Especially given the oddities of the rarest weapons, if you're min-maxing, then yeah, it's probably "unbalanced" at a given rarity level, but I think the game has the balance the developers intended.

Also, the Lascaux might be my favorite joke/gimmick/whatever in a video game, so if any of you did that: props.

Downs Duck
Nov 19, 2005
"It's only after we've lost everything that we're free do to anything"

hey girl you up posted:

I haven't played the first Borderlands, but otherwise I wouldn't call the loot "unbalanced". It's a FPS diablolike, so the random guns/grenades/armor/etc. there spawn just like any gear grinder, and just like any other gear grinder, you'll not care about a lot of them. The loot is definitely balanced, and that balance is on a continuum.

It's worth noting that Legendary and Unique weapons are way weirder than Diablo/Path of Exile/the hour of torchlight I've played and some are definitely better than others.

Especially given the oddities of the rarest weapons, if you're min-maxing, then yeah, it's probably "unbalanced" at a given rarity level, but I think the game has the balance the developers intended.

Also, the Lascaux might be my favorite joke/gimmick/whatever in a video game, so if any of you did that: props.

Yeah, that's me getting my wires crossed between my "generic inventory" question 1 and "balance question" 2. Thanks for the input.

KRILLIN IN THE NAME
Mar 25, 2006

:ssj:goku i won't do what u tell me:ssj:


Hello gamedev goons - I'm an indie solo gamedev with one commercial title under my belt (if you've played it, apologies in advance) and have been doing gamejam stuff mostly over the last few years. I've never worked in the game industry for a AAA/AA/III company or anything like that so I have a question for those who do.

What's a designer's day to day like? I get the prototyping/hashing out different concepts and mechanics bit in the pre-production stages, but during production what role does a designer fill? Do most designers tend to do additional stuff when there's less gameplay-specific design work to do on a title (e.g. filling in for level design).

Same thing for sound (assuming you're a studio with a sound person, rather than a contractor) - are you continually tweaking stuff, or is it a "once it's done you do other things" type scenario. I imagine it's going to be vastly different from studio to studio but I'm interested in your day to day, in case I ever get sick of making dumb jam games from home in my underwear

Hyper Crab Tank
Feb 10, 2014

The 16-bit retro-future of crustacean-based transportation

KRILLIN IN THE NAME posted:

What's a designer's day to day like? I get the prototyping/hashing out different concepts and mechanics bit in the pre-production stages, but during production what role does a designer fill? Do most designers tend to do additional stuff when there's less gameplay-specific design work to do on a title (e.g. filling in for level design).

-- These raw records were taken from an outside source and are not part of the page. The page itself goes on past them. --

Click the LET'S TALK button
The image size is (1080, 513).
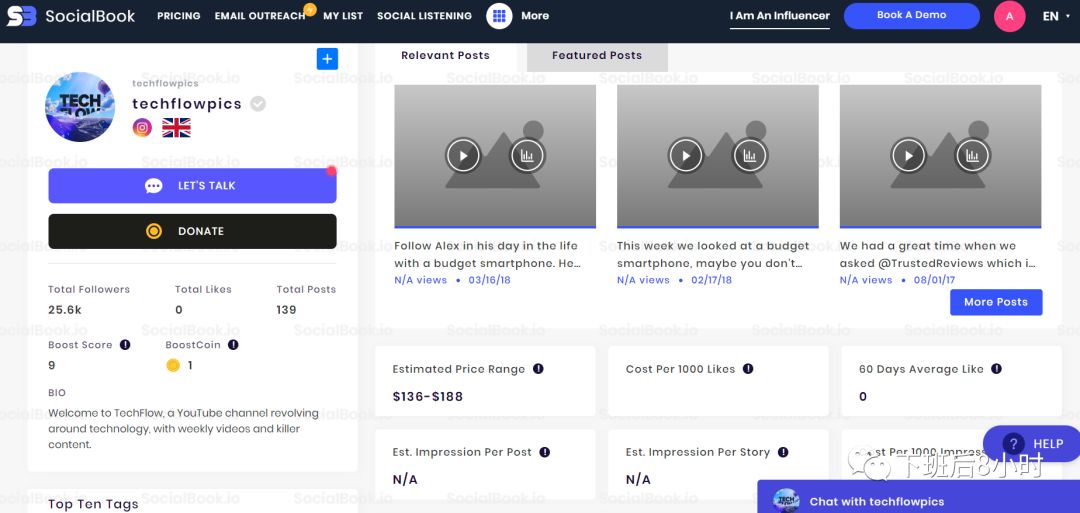[x=192, y=186]

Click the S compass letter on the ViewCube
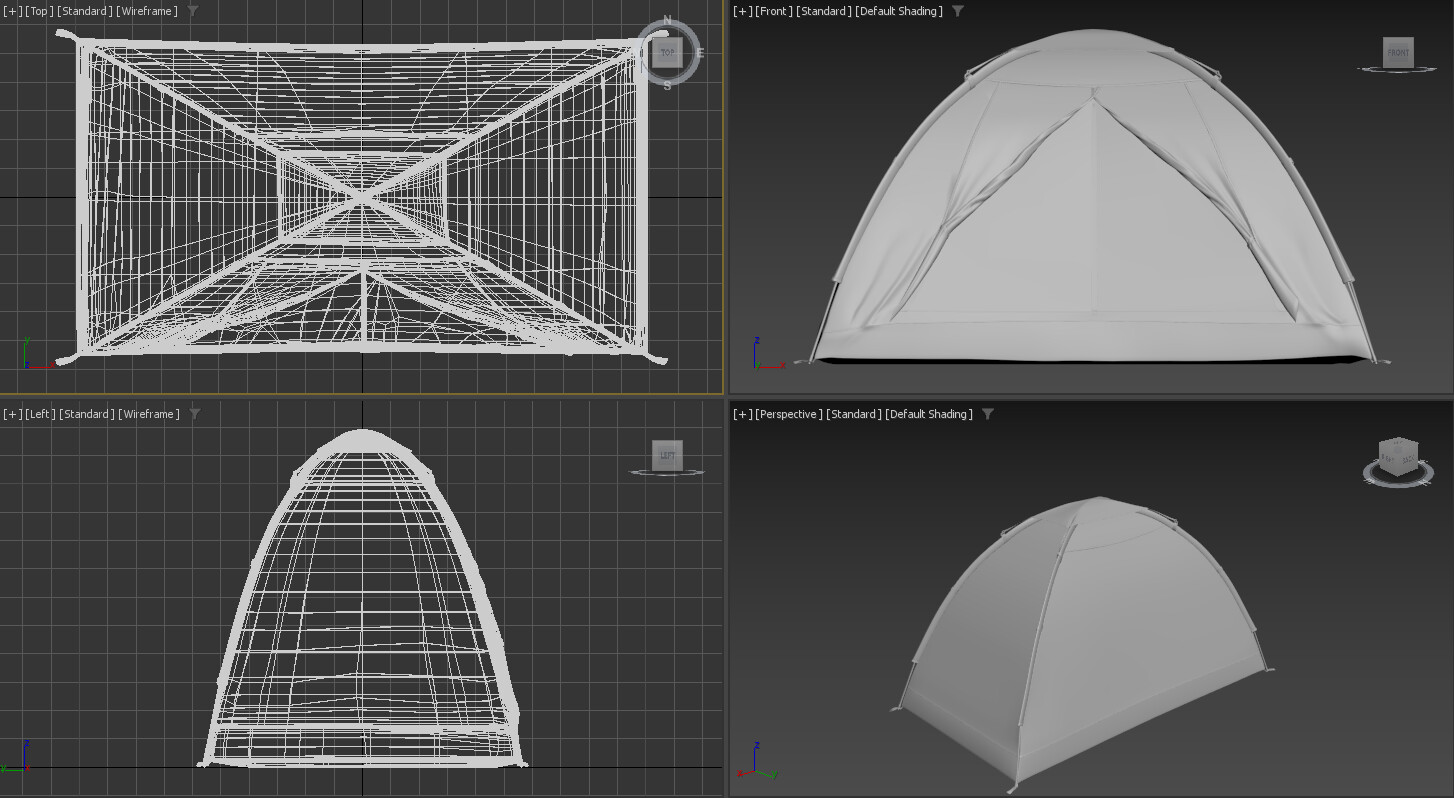[666, 87]
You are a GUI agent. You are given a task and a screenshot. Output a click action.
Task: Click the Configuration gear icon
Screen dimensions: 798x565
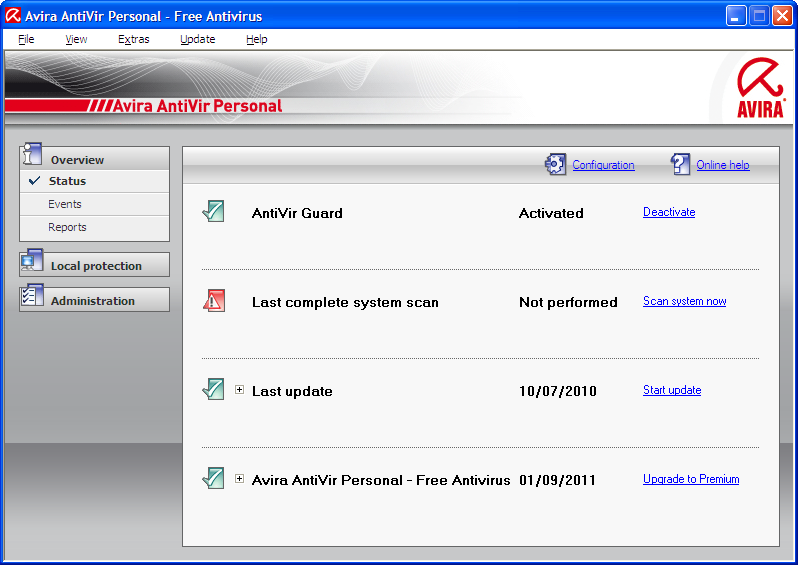point(556,165)
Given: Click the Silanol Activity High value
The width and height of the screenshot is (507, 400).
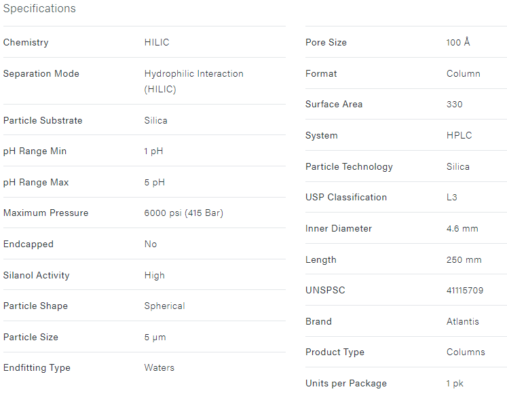Looking at the screenshot, I should pos(154,276).
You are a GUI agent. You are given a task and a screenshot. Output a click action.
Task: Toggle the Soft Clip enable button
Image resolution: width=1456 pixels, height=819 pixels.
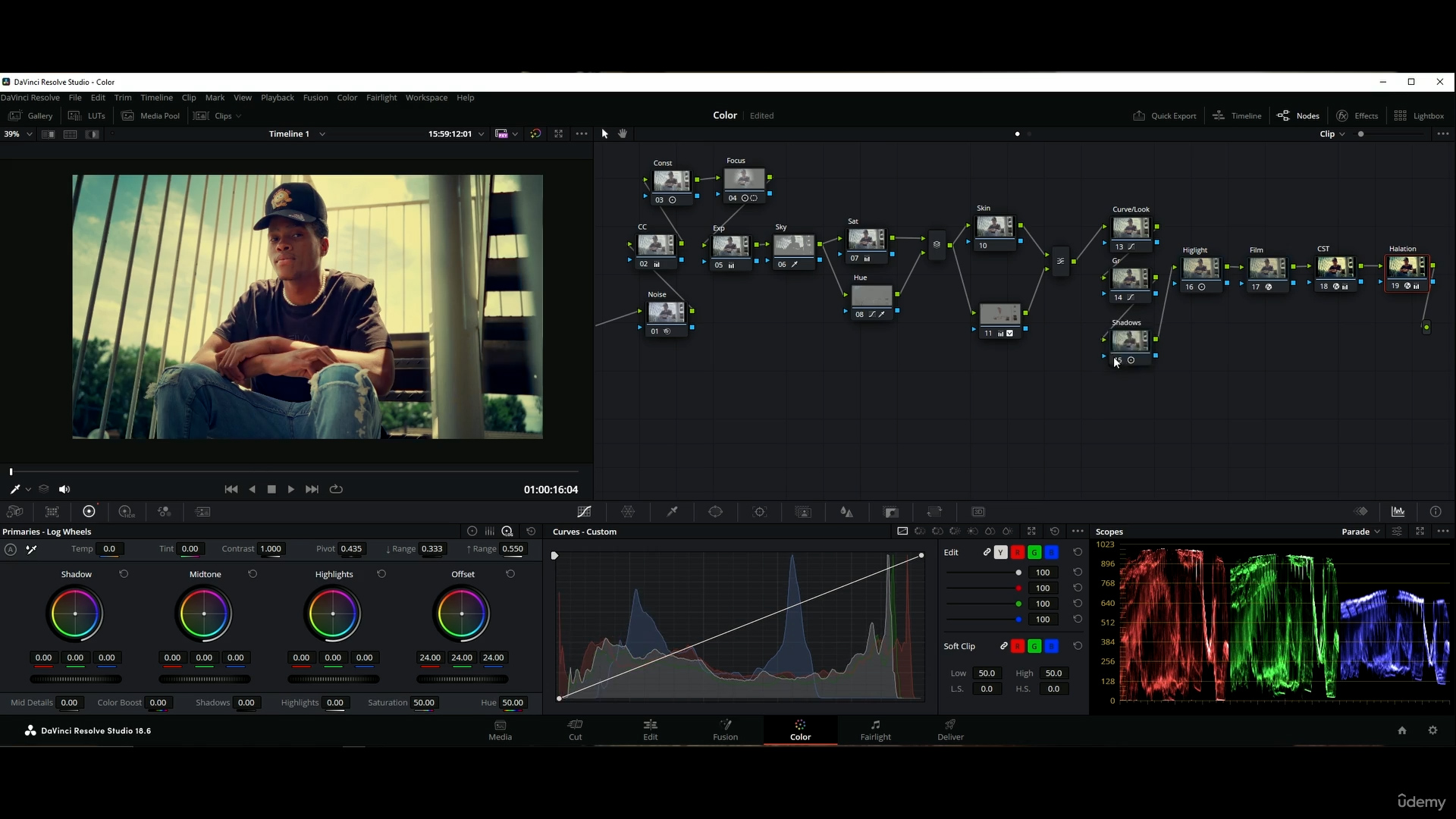coord(1004,645)
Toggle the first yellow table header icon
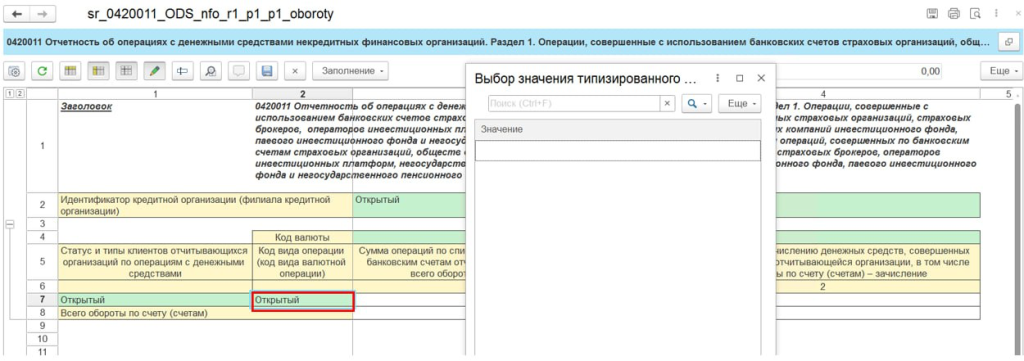The image size is (1024, 361). [x=71, y=71]
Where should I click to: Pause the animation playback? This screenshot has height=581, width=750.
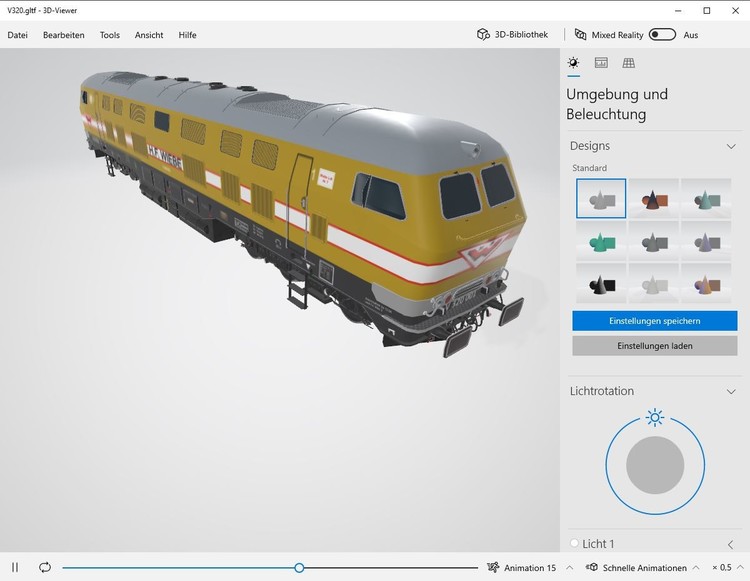tap(15, 567)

Game design - or good game design, at any rate - is inherently an iterative process. In preproduction, you hash out rough ideas about what the game will be about, what the basic gameplay loop will be like, and get a rough idea of what features you want. Then you start making a prototype, and whoops: half the poo poo we came up with is bollocks. So we change it. And that's bollocks too, so we keep changing it - that part wasn't fun, this part needs tweaking, the numbers on this weapon aren't balanced at all, this feature is only a shell of a design and needs fleshing out before the programmers can even start implementing it, here's an idea for a new feature that we think would make the game more fun...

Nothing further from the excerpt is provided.